С того момента, когда понял: он не знает, что светится у павильончика, Кукин находился в состоянии ошеломленности, которое усиливалось.

«Ведь там есть что-то еще… какое-то движение… Что-то… — или кто-то? — есть…»- понимал он.

Да, вглядываясь до боли в висках в желто-зеленый свет, вслушиваясь в чудовищно странные звуки, он различал теперь во тьме какой-то силуэт… нет — силуэты и какое-то движение…

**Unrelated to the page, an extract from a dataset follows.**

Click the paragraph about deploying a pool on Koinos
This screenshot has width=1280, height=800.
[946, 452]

Несколько минут Кукин сидел без мыслей, считая, что запретил себе думать, чтобы собраться с силами, а на самом деле — ошеломленный и раздавленный. Да, что-то там определенно было: едва различимое, в которое наяву всматриваешься, словно во сне: всматриваешься, но оно не становится яснее.

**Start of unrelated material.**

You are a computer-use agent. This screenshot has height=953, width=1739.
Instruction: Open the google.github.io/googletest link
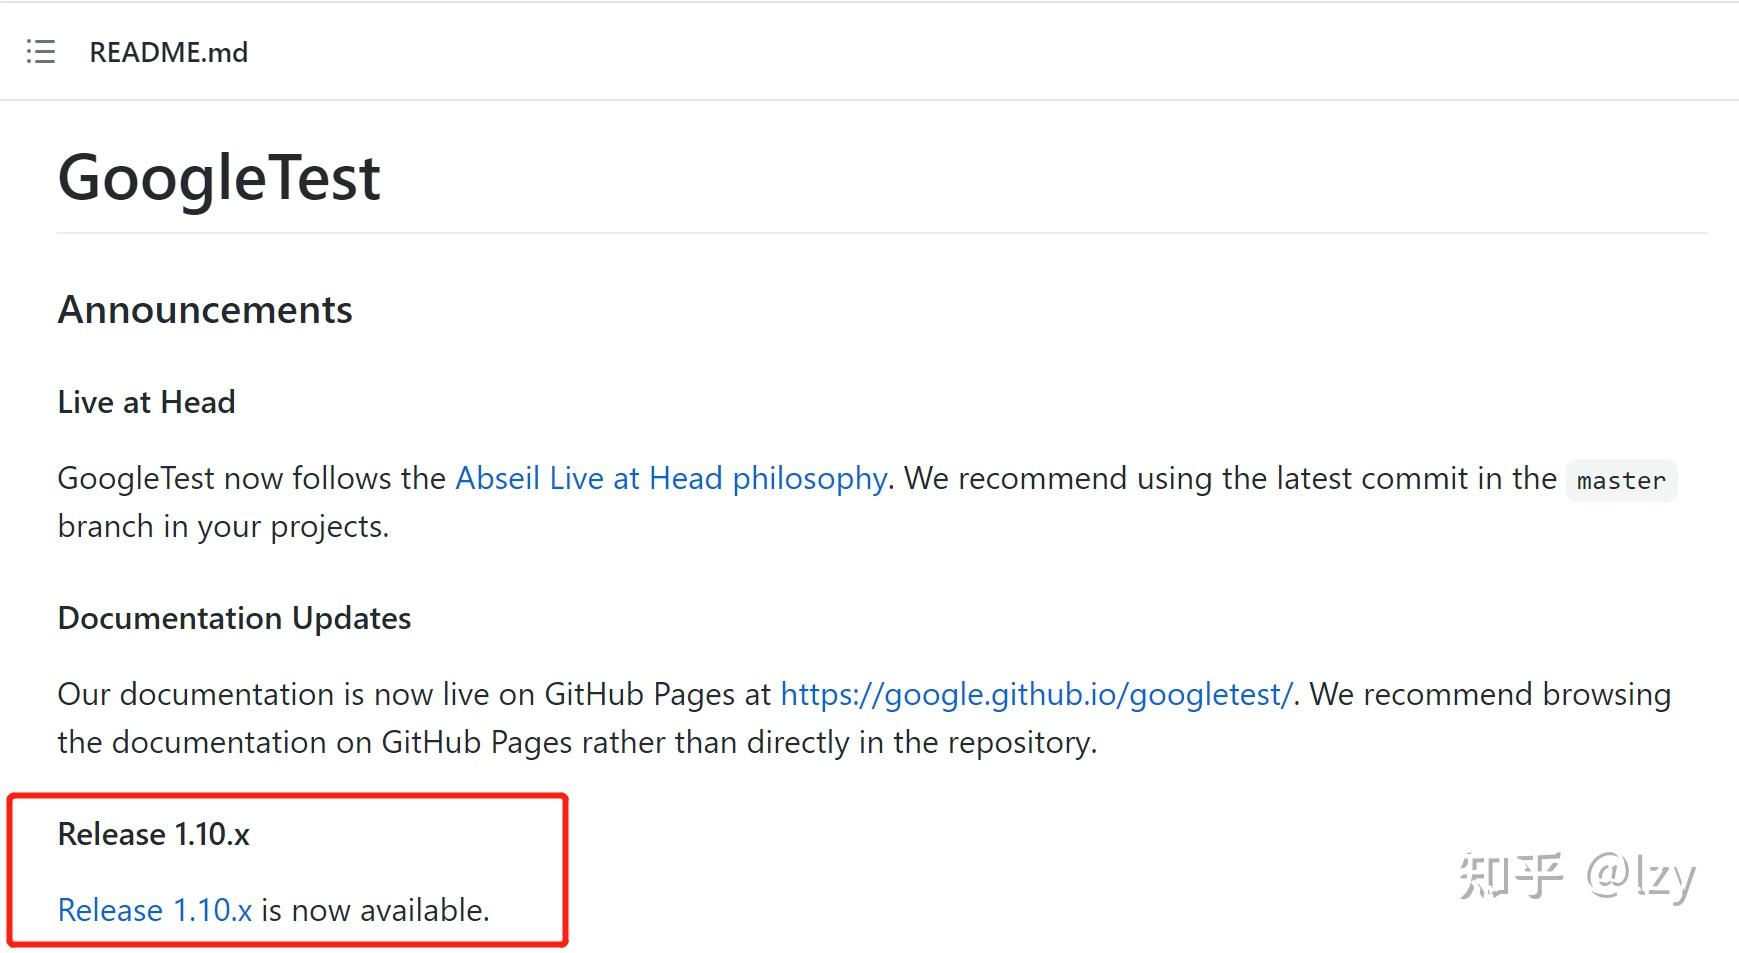click(1036, 694)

«Но что же я видел?…» — с усилием припоминал Кукин, когда придавленность отпустила. Казалось, проще было повернуть голову и снова вглядеться, но эта мысль даже не приходила Кукину, он чувствовал: рано. Это будет для него слишком преждевременно, ему надо собраться, хоть как-то освоитъся с уже увиденным и услышанным, подготовить себя к реальности этого — вон там, лишь метрах в сорока.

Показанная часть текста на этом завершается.